**Work instruction**
Every record must appear in the answer exactly as it stands.

**Entries shown**
Segment Open

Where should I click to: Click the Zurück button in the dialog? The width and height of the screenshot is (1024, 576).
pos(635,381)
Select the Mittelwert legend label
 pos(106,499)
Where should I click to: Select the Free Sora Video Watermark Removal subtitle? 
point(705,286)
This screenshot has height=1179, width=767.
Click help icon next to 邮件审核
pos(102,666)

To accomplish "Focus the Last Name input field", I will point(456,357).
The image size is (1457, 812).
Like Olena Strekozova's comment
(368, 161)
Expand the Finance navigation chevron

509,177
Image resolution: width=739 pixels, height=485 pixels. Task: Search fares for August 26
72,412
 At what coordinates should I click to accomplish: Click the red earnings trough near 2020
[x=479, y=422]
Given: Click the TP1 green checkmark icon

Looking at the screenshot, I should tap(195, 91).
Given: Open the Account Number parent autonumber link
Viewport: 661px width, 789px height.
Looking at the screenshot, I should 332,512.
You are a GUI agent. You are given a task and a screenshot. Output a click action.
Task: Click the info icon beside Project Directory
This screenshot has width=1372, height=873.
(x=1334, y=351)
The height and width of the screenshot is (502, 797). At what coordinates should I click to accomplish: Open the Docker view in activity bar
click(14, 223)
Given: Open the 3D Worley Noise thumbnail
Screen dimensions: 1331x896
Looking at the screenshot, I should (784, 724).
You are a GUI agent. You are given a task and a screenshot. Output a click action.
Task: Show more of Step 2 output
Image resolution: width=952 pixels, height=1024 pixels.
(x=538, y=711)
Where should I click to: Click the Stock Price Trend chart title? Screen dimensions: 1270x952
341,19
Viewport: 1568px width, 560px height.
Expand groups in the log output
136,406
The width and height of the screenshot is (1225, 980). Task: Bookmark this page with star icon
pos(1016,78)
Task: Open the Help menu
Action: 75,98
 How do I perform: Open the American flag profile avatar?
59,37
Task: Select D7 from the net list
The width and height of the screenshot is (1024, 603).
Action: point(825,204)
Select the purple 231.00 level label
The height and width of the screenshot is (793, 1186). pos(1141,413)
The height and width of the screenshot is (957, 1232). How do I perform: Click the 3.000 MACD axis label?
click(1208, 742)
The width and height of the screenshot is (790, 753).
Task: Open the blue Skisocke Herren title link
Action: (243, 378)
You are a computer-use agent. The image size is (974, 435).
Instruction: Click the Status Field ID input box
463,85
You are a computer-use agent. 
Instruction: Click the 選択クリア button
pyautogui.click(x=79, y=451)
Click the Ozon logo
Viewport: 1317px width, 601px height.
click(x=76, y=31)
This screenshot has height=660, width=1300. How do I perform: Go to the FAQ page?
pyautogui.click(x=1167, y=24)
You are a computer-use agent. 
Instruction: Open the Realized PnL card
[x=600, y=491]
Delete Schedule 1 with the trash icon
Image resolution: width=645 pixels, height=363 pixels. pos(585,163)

Segment Closed

**Exercise output**
Where should I click to: Click the Zurück button in the dialog? The width and height of the screenshot is (1024, 576).
pos(635,381)
Select the Mittelwert legend label
 pos(106,499)
Where should I click to: Select the Free Sora Video Watermark Removal subtitle? 
point(705,286)
This screenshot has height=1179, width=767.
Click help icon next to 邮件审核
pos(102,666)

To accomplish "Focus the Last Name input field", I will point(456,357).
The image size is (1457, 812).
Like Olena Strekozova's comment
(368, 161)
Expand the Finance navigation chevron

509,177
Image resolution: width=739 pixels, height=485 pixels. Task: Search fares for August 26
72,412
 At what coordinates should I click to accomplish: Click the red earnings trough near 2020
[x=479, y=422]
Given: Click the TP1 green checkmark icon

Looking at the screenshot, I should tap(195, 91).
Given: Open the Account Number parent autonumber link
Viewport: 661px width, 789px height.
Looking at the screenshot, I should 332,512.
You are a GUI agent. You are given a task and a screenshot. Output a click action.
Task: Click the info icon beside Project Directory
This screenshot has width=1372, height=873.
(x=1334, y=351)
The height and width of the screenshot is (502, 797). At what coordinates should I click to accomplish: Open the Docker view in activity bar
click(14, 223)
Given: Open the 3D Worley Noise thumbnail
Screen dimensions: 1331x896
Looking at the screenshot, I should (784, 724).
You are a GUI agent. You are given a task and a screenshot. Output a click action.
Task: Show more of Step 2 output
Image resolution: width=952 pixels, height=1024 pixels.
(x=538, y=711)
Where should I click to: Click the Stock Price Trend chart title? Screen dimensions: 1270x952
341,19
Viewport: 1568px width, 560px height.
Expand groups in the log output
136,406
The width and height of the screenshot is (1225, 980). Task: Bookmark this page with star icon
pos(1016,78)
Task: Open the Help menu
Action: 75,98
 How do I perform: Open the American flag profile avatar?
59,37
Task: Select D7 from the net list
The width and height of the screenshot is (1024, 603).
Action: point(825,204)
Select the purple 231.00 level label
The height and width of the screenshot is (793, 1186). pos(1141,413)
The height and width of the screenshot is (957, 1232). How do I perform: Click the 3.000 MACD axis label?
click(1208, 742)
The width and height of the screenshot is (790, 753).
Task: Open the blue Skisocke Herren title link
Action: (243, 378)
You are a computer-use agent. The image size is (974, 435).
Instruction: Click the Status Field ID input box
463,85
You are a computer-use agent. 
Instruction: Click the 選択クリア button
pyautogui.click(x=79, y=451)
Click the Ozon logo
Viewport: 1317px width, 601px height.
click(x=76, y=31)
This screenshot has height=660, width=1300. How do I perform: Go to the FAQ page?
pyautogui.click(x=1167, y=24)
You are a computer-use agent. 
Instruction: Open the Realized PnL card
[x=600, y=491]
Delete Schedule 1 with the trash icon
Image resolution: width=645 pixels, height=363 pixels. pos(585,163)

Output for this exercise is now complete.